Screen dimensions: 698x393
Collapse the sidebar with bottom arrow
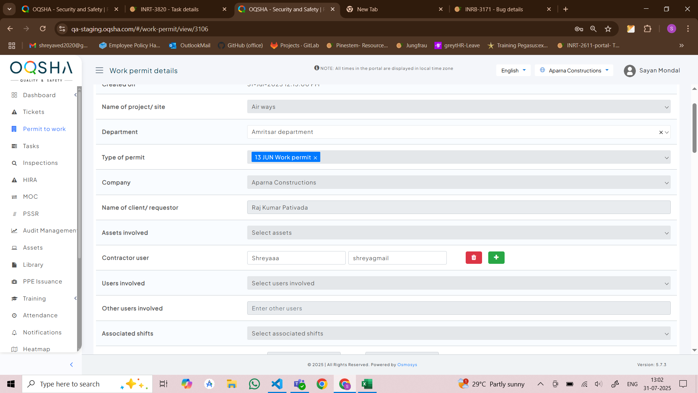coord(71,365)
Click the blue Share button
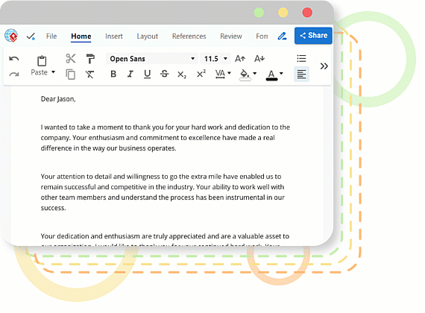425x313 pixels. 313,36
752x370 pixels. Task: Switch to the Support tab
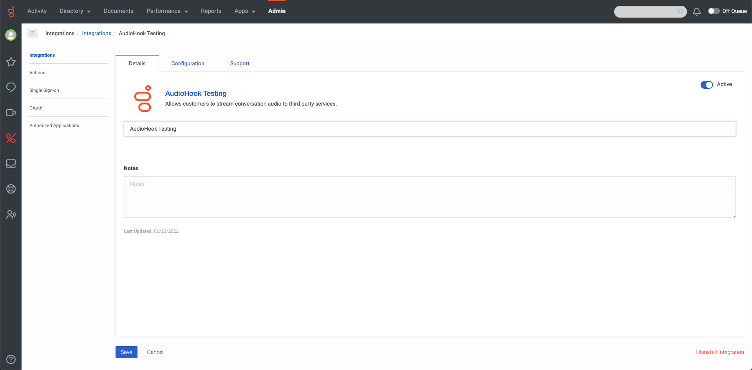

**Task prompt**
Put the items above into a numbered list, omitting any blank lines and leaving the pictures out.

**Response to the exercise**
1. Screen dimensions: 698x393
2. Collapse the sidebar with bottom arrow
3. coord(71,365)
4. Click the blue Share button
5. 425x313 pixels. 313,36
6. 752x370 pixels. Task: Switch to the Support tab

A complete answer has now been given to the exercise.